> Objective A
Copy the stretch of the bylaws excerpt below from "(e) A shareholder" through "Section 6.5 Record Date.".
> Objective B
According to the bylaws excerpt below, what is the most days a fixed record date may fall before the meeting or action requiring a determination of shareholders?
> Objective C
List every requirement the bylaws excerpt below sets for a shareholder's waiver of notice.

Section 6.4 Notice and Purpose of Meetings, Waiver.

 

(a) The Corporation shall notify the shareholders of the date, time and place of each annual and special shareholders’ meeting at least ten (10) but not more than sixty (60) days before the meeting date.

 

(b) Unless the BCA requires otherwise, notice of an annual meeting need not include a description of the purpose or purposes for which the meeting is called. Notice of a special meeting shall include a description of the purpose or purposes for which the meeting is called.

 

(c) If not otherwise fixed in accordance with Section 6.5 hereof or by the BCA, the record date for determining shareholders entitled to notice of and to vote at an annual or special shareholders’ meeting is the day before the effective date of the first notice to the shareholders.

 

(d) If an annual or special shareholders’ meeting is adjourned to a different date, time or place, notice need not be given of the new date, time or place if the new date, time or place is announced at the meeting before adjournment. However, if a new record date for the adjourned meeting is or must be fixed under Section 6.5 hereof, notice of the adjourned meeting shall be given to persons who are shareholders as of the new record date.


(e) A shareholder may waive any notice required by the BCA or these Bylaws before or after the date and time stated in the notice. The waiver shall be in writing, signed by the shareholder entitled to the notice and delivered to the Corporation for inclusion in the minutes or filing with the corporate records. A shareholder’s attendance at a meeting (i) waives objection to lack of notice or defective notice of the meeting, unless the shareholder at the beginning of the meeting objects to holding the meeting or transacting business at the meeting; and (ii) waives objection to consideration of a particular matter at the meeting that is not within the purpose or purposes described in the meeting notice, unless the shareholder objects to considering the matter when it is presented.

 

Section 6.5 Record Date.

 

(a) The board of directors of the Corporation may fix a future date as the record date. A record date fixed under this Section may not be more than seventy (70) days before the meeting or action requiring a determination of shareholders. If not otherwise fixed in accordance with this Section, the record date for determining shareholders entitled to notice of and to vote at an annual or special shareholders’ meeting is the day before the effective date of the first notice to shareholders.

> Word and item position data
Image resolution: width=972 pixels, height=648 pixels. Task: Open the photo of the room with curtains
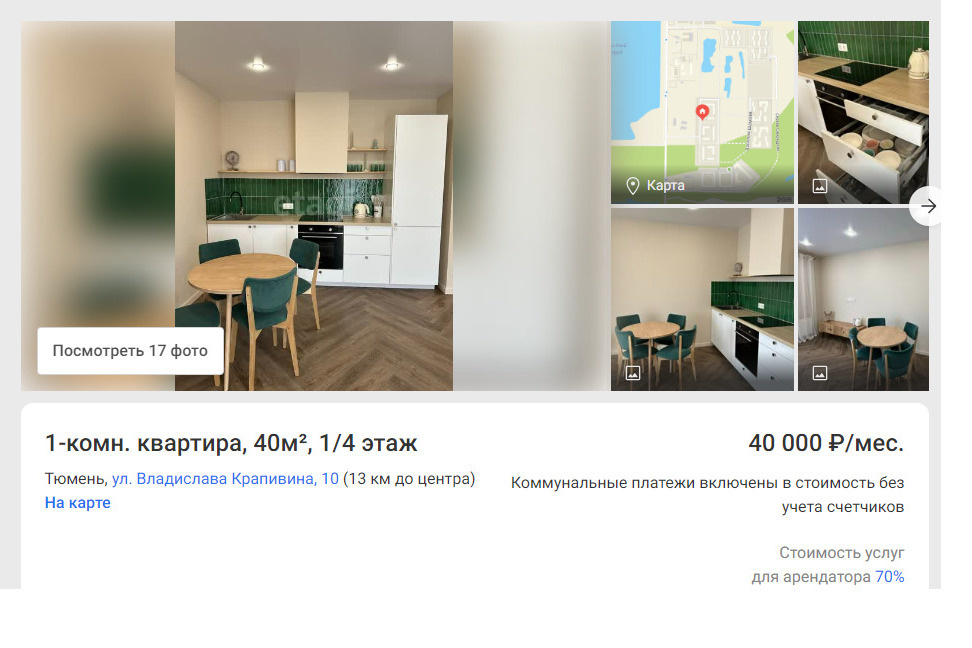point(863,300)
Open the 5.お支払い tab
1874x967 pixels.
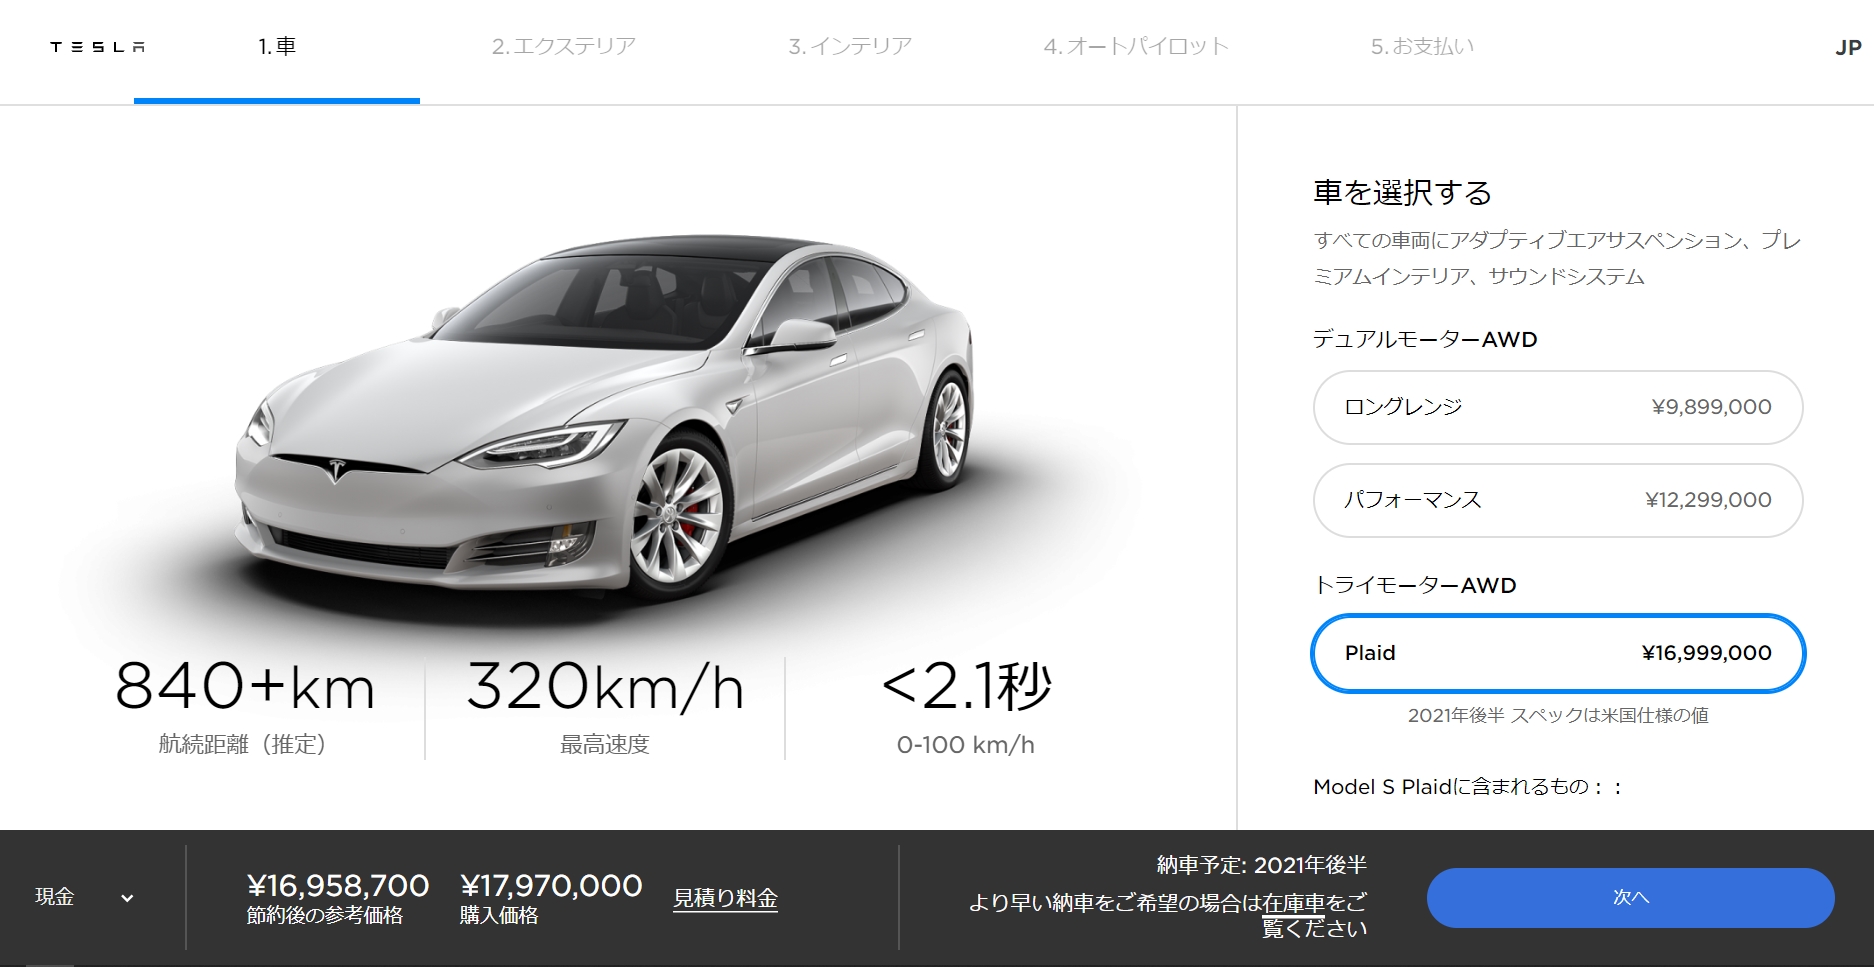tap(1422, 46)
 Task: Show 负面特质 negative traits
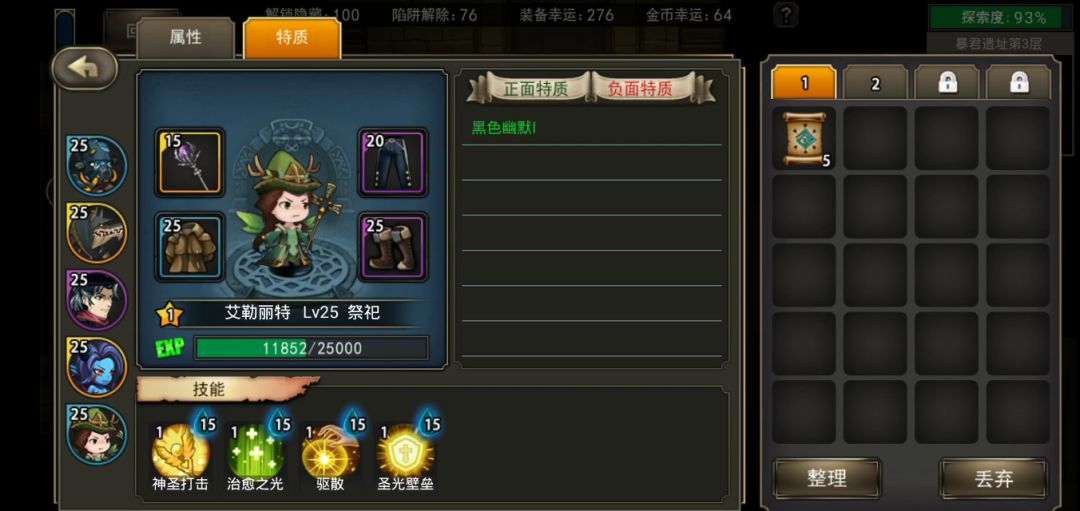click(x=640, y=88)
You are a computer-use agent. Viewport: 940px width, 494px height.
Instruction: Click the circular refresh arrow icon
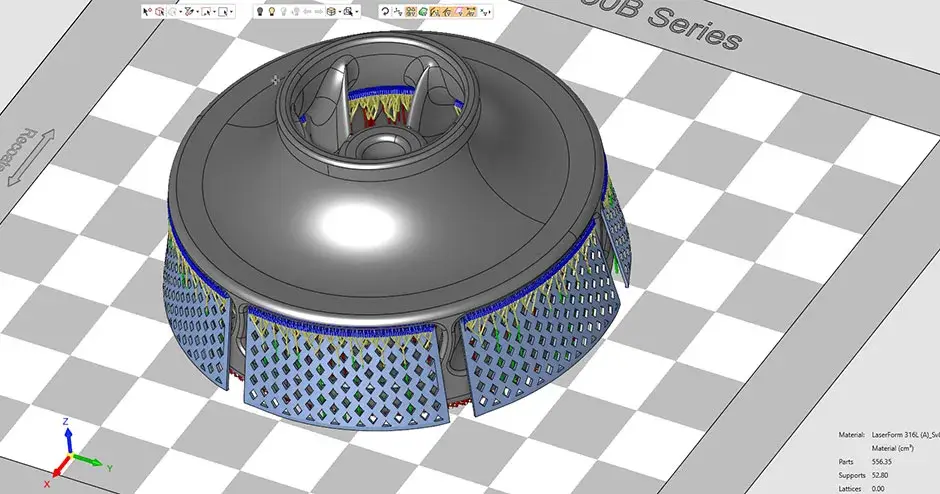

> Problem solution A
(e) A shareholder may waive any notice required by the BCA or these Bylaws before or after the date and time stated in the notice. The waiver shall be in writing, signed by the shareholder entitled to the notice and delivered to the Corporation for inclusion in the minutes or filing with the corporate records. A shareholder’s attendance at a meeting (i) waives objection to lack of notice or defective notice of the meeting, unless the shareholder at the beginning of the meeting objects to holding the meeting or transacting business at the meeting; and (ii) waives objection to consideration of a particular matter at the meeting that is not within the purpose or purposes described in the meeting notice, unless the shareholder objects to considering the matter when it is presented.

 

Section 6.5 Record Date.

> Problem solution B
Seventy (70) days.

> Problem solution C
- It must be in writing.
- It must be signed by the shareholder entitled to the notice.
- It must be delivered to the Corporation for inclusion in the minutes or filing with the corporate records.